The Tech - Online EditionMIT's oldest and largest
newspaper & the first
newspaper published
on the web
Boston Weather: 39.0°F | Fair

Greenblatt Selected As Interim Exec. VP

By Marie Y. Thibault
STAFF REPORTER

Sherwin Greenblatt ’62 has been named MIT’s interim executive vice president for finance and administration, taking over for departing Executive Vice President John R. Curry.

President Susan Hockfield, who appointed Greenblatt last week, said in an e-mail that he “brings a wealth of experience in running a complex operation, and, importantly, one in which innovation is a core value.”

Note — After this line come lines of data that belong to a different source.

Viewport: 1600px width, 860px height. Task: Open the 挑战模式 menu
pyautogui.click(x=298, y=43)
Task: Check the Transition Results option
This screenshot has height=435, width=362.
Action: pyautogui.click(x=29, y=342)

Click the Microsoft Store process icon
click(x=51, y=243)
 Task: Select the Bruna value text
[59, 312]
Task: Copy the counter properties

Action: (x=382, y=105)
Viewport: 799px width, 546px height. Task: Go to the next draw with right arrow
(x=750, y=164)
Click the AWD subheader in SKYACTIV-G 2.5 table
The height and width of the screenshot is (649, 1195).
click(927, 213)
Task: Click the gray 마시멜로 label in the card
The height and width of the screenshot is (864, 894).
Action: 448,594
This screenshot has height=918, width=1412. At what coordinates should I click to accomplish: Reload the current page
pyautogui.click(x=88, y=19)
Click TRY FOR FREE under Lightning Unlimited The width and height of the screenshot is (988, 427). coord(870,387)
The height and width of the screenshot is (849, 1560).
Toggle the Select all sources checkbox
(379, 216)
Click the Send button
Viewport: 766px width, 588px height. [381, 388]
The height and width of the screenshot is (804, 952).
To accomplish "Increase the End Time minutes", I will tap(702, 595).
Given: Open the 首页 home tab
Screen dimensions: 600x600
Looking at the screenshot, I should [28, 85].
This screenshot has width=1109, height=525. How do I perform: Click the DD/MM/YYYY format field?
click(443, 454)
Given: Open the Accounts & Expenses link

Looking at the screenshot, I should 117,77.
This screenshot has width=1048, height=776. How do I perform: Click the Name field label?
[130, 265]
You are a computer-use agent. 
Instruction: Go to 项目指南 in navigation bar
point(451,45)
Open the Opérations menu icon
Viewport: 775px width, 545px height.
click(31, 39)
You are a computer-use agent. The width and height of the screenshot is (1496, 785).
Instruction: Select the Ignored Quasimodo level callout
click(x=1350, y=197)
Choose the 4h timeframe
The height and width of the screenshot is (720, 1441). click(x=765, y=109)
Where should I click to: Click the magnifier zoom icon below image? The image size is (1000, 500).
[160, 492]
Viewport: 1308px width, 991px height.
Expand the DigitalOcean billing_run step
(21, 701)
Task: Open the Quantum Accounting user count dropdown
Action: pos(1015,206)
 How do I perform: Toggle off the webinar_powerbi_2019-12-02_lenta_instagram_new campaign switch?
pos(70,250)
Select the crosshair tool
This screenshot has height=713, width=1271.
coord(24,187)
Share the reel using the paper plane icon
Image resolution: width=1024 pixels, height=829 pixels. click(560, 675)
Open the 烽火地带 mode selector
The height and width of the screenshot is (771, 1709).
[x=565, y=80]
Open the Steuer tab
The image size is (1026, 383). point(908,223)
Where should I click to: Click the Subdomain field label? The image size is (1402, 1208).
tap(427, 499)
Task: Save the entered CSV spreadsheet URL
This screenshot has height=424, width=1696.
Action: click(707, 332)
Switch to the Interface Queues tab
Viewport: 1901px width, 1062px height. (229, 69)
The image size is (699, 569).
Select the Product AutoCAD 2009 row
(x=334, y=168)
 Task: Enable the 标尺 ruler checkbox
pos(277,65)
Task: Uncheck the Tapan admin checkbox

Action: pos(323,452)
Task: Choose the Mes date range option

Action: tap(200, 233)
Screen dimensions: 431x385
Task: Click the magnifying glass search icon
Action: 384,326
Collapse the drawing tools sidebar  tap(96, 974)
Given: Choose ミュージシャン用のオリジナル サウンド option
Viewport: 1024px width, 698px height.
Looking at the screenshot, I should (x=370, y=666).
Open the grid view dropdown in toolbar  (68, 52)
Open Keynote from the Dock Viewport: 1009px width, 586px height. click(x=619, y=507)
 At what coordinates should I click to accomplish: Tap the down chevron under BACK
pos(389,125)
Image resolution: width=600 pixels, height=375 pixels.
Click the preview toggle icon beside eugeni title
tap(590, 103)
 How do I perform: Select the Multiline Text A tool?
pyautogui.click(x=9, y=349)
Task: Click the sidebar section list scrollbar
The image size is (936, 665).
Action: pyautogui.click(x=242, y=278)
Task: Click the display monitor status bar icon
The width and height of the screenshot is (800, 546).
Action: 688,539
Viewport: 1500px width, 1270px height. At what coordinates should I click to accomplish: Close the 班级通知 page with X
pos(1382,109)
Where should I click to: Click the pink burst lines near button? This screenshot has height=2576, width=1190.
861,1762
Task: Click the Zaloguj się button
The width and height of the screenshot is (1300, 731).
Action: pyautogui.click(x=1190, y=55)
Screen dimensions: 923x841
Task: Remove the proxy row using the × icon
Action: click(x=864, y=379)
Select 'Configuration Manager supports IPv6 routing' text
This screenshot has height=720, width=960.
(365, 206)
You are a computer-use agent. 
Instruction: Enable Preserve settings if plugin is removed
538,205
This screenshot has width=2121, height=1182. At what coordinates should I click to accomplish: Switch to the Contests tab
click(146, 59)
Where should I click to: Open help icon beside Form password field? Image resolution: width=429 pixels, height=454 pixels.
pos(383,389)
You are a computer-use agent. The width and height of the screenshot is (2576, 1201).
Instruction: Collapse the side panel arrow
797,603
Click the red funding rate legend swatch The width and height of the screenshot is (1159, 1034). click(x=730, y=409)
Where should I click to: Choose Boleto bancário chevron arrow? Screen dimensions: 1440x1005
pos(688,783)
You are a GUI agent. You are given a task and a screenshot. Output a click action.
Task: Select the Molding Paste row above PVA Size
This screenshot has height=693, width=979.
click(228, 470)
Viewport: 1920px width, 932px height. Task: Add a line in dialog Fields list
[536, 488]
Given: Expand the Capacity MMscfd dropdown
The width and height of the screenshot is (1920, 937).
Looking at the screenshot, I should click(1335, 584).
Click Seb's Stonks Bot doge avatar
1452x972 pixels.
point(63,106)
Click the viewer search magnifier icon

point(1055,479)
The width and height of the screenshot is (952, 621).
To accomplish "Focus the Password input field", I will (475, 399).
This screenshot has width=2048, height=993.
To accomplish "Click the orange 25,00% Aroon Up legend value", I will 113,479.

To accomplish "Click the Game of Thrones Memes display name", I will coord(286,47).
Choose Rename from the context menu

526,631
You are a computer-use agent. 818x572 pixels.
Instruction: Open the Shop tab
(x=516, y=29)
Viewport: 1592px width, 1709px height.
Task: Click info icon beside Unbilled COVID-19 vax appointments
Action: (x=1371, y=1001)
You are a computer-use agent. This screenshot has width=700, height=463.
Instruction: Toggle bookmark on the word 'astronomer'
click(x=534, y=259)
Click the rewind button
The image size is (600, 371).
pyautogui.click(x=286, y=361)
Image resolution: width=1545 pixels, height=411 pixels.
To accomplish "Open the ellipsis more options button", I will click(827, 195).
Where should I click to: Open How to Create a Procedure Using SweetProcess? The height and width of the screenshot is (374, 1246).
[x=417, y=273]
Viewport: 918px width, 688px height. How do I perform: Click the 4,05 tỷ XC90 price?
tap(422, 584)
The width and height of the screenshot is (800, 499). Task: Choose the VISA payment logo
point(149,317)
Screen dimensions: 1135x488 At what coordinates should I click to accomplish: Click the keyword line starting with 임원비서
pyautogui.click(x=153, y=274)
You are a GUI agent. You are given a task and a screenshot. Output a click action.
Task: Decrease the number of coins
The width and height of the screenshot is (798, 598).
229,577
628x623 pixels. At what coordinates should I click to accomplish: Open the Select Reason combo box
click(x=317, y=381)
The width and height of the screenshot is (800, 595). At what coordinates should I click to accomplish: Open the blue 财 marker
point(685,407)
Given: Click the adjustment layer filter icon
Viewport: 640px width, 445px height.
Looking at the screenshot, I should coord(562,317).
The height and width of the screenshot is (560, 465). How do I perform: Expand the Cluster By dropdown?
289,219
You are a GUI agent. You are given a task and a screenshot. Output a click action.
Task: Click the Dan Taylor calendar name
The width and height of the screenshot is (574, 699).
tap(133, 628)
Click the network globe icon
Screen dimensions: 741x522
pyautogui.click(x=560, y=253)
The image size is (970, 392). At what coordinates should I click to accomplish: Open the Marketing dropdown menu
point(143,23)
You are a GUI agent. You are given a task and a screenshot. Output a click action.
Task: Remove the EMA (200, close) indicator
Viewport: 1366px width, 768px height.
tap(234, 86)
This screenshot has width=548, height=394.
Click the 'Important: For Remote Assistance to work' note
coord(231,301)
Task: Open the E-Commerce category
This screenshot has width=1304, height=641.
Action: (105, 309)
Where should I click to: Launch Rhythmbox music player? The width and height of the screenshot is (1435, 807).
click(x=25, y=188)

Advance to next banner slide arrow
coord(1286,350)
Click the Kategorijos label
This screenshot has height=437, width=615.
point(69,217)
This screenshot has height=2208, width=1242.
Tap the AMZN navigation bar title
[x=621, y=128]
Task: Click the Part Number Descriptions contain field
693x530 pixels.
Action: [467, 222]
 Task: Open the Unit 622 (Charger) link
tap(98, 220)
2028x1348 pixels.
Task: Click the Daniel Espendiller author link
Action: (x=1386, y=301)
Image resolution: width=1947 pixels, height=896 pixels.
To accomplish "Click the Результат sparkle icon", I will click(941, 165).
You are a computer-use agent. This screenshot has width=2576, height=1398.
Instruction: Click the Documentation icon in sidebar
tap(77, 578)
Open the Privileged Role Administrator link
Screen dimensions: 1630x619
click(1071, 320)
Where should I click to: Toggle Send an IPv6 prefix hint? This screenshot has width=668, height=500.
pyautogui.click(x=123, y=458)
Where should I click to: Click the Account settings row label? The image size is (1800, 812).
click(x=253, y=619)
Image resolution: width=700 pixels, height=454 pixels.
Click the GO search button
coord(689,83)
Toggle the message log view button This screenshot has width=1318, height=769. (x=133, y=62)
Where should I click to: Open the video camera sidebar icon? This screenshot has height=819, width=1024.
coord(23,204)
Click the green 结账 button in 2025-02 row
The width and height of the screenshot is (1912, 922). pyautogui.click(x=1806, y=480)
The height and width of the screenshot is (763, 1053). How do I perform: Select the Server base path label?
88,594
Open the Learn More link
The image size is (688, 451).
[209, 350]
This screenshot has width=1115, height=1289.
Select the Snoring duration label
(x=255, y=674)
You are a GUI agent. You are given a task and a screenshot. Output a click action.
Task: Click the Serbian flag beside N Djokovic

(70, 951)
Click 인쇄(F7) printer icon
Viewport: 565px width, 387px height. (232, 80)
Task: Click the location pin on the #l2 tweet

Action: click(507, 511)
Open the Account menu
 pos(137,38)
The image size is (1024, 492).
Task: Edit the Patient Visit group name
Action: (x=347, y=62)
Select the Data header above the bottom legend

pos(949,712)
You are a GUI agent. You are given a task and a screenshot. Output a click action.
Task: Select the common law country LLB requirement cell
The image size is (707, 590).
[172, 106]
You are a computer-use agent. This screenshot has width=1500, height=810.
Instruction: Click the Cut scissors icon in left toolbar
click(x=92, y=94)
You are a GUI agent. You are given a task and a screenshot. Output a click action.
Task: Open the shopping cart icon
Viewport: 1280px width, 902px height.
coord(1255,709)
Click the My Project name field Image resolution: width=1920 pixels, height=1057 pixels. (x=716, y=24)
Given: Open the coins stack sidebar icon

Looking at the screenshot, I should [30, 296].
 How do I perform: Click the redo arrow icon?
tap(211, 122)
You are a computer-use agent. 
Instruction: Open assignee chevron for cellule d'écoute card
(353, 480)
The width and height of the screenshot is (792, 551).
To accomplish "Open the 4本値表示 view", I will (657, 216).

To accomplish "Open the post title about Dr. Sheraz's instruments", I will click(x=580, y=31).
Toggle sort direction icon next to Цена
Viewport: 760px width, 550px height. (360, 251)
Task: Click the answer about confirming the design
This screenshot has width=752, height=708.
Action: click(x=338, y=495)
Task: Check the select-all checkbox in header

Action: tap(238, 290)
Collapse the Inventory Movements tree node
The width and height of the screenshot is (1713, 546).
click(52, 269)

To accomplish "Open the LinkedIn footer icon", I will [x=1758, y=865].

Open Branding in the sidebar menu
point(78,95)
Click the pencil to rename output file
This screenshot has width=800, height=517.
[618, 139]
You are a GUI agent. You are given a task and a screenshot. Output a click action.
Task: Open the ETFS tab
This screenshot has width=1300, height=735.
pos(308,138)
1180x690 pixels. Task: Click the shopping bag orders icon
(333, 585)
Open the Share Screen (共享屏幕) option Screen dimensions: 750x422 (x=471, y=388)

Greenblatt, currently director of MIT’s Venture Mentoring Service, was also president of Bose Corporation for 15 years. He obtained both bachelor’s and master’s degrees at MIT before becoming the first employee hired by Professor Emeritus Amar G. Bose ’51 at his company.

The Venture Mentoring Service is a group of volunteers with experience with start-up companies who help members of the MIT community interested in starting their own businesses.

On the third day of his new job, Greenblatt said it was a bit soon to talk about plans or changes he might implement.

Greenblatt said that when he learned he was being offered the position, he was “totally shocked.” After the news settled in, however, he said that he realized it would be a way for him to make “a really neat contribution to MIT.”

Curry is leaving MIT to work as the head of the Huron Consulting Group’s higher education practice.

Search on for next vice president

Hockfield said that the search for a new vice president, which has just begun, will take several months.

The announcement Monday of the coming retirement of Treasurer Allen S. Bufferd ’59 allowed Hockfield to make a long-planned change in the responsibilities of treasurer: a separate position will be created to manage MIT’s endowment, and the vice president will take on the other duties of treasurer.

These responsibilities will not transfer until a permanent vice president is hired. With new duties, the new vice president will need to make changes, Hockfield said. “The individual selected for the role will need to establish a management structure that allows the organization to support our academic mission at the highest levels,” she said.

She said that the ideal candidate would be “an individual with senior financial and operational leadership experience in a large, complex, organization with a reputation for world-class financial and administrative management,” she said. “Of course, we require that the EVP will value and support the centrality of our academic missions of education and research.”

Hockfield, Provost Rafael L. Reif, an internal advisory group, and the firm Spencer Stuart will conduct the search for the new vice president.

The internal advisory group consists of Chief Facilities Officer William J. Anderson, Jr.; Jerrold M. Grochow ’68, vice president for Information Services and Technology; Professor of Management Rebecca M. Henderson ’81; and Robert J. Silbey, dean of the School of Science.

Henderson will offer “tremendous expertise in many dimensions of the EVP’s work,” Hockfield said. Both Anderson and Grochow report to the EVP, she said, while Silbey will provide a strong connection to the academic needs of the institution.